After 2 years at Sebastopol hotel, COVID-vulnerable homeless people ousted for more vulnerable
January 2021, in the thick of the pandemic, was a good month for Douglas Stenberg.
Then 61, Stenberg was ailing from heart disease, rheumatoid arthritis and more than four years of living in cars and shelters. But he was also one of nearly 30 people deemed at high-risk for COVID-19 and offered a room at a motel in Sebastopol that Sonoma County had purchased to turn into housing for vulnerable homeless people.
He moved into the former Sebastopol Inn — renamed Elderberry Commons — and made Room 201 his own. He paid no rent and was supplied with three meals a day.
That July, he bumped fists with Gov. Gavin Newsom, who visited the property to tout the state’s Project Homekey initiative, which funneled billions of dollars to counties to turn hotels, motels and other facilities into housing for homeless people during the pandemic.
Once housed, Stenberg cleared his debts, he said this month, and found a job as a shuttle driver for River Rock Casino, though he was laid off in December due to reduced demand.
Now, he and his Elderberry Commons neighbors must move out. The county’s urgent need to create permanent housing for the most vulnerable homeless people has collided with the halting process of people who were formerly homeless struggling toward more secure circumstances.

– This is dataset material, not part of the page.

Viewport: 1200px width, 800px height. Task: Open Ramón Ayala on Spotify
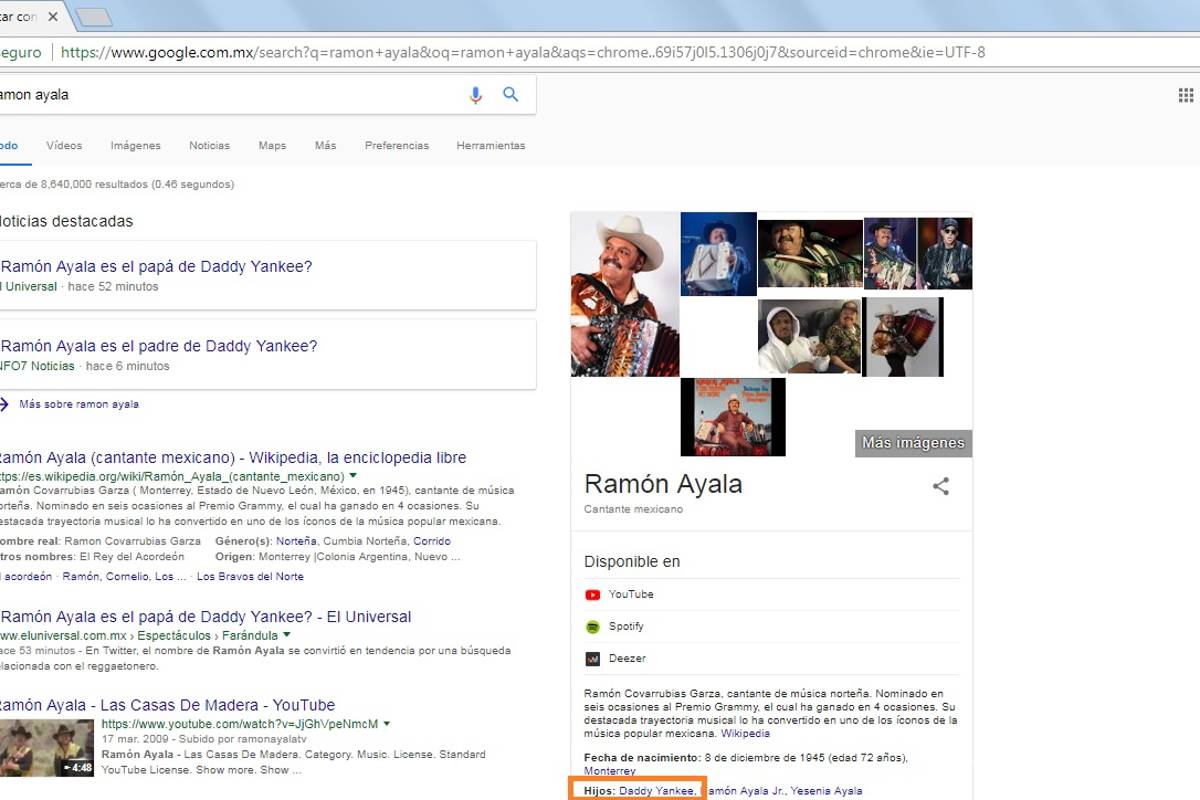(x=592, y=626)
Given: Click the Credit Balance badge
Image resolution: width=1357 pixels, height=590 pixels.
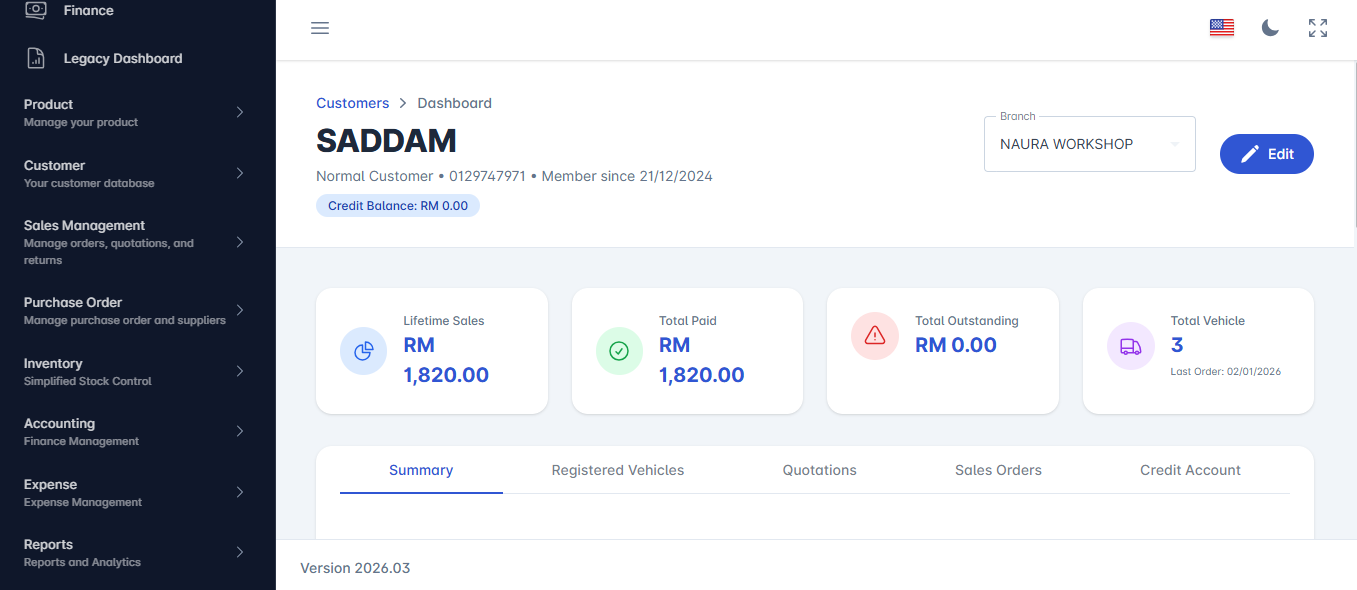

Sonoma County officials are preparing to renovate the 31-unit building into permanent housing for homeless people considered to be the most vulnerable across a number of criteria, who have federal housing vouchers, and who need ongoing supportive services such as case management.
“We’re all disabled. We’re in shock. We were told it was permanent, every one of us,” Stenberg said. “We cried with happiness that we had permanent housing.”
The Sebastopol Times first reported on the county’s plans for Elderberry Commons.
‘Grid-locking the system’
Of the 20 people still living at Elderberry Commons on Tuesday, seven have been there more than two years; seven between a year and two; and the others for up to a year, said Dave Kiff, director of the Homelessness Services Division at the county’s Department of Health Services.
What will happen to the residents? It’s not completely clear. Either they may end up homeless again. Or, they definitely will not. They may qualify to return to Elderberry Commons, but there’s no guarantee.
“It is very difficult,” said Kiff. “We're trying to transition the system into a system that works better. And I wish we could carry everyone along into housing throughout that process. But this is a case where we may not be able to. We’re going to do our darnedest, though.”
Kiff added he is “totally sympathetic” to the current residents’ plight, but that the county is in a tough position, with a responsibility to transform transitional housing into permanent supportive housing for its most vulnerable homeless residents. He also noted that the agreements Elderberry Commons residents signed when they moved in established that the facility was transitional, which documents bear out.
He said the lack of permanent housing units is “grid-locking the system of care“ because people ready to move out of transitional housing have nowhere to go.
“The issue is the larger population,“ Kiff said. ”We have hundreds of people who are highly vulnerable, who have not been in Elderberry Commons and who have been outside or in shelters, who are entitled to permanent supportive housing based on their vulnerability. And these units are reserved for them.“
In mid-February, County Supervisor Lynda Hopkins, whose 5th District includes Sebastopol, said she would not support any plan to move current Elderberry Commons residents out unless alternative housing is lined up for them.
“We will find housing for folks,” Hopkins said. “I have been on the phone directly with (Department of Health Services) Director Tina Rivera. She is very clear that every single resident of Elderberry Commons will be matched with a housing option.”
Rivera, in an email, said that most of the residents “qualified for mainstream vouchers (people between age 18 and 62) and are being connected to leased housing options throughout the county. Some are able to move into their own apartments with ongoing case management support … while some will be moving into scattered site housing with supports.”
Scattered site housing is private market housing with case management and other services provided by the county.
A county spokesperson, Gilbert Martinez, said residents may end up being relocated to housing sites including, but not limited to, Los Guilicos Village, the Palms Inn (if they request it), and the county-run emergency tent camp located at the administration complex in Santa Rosa, which opened last week to accommodate people who had been camping on and were told to leave the Joe Rodota Trail.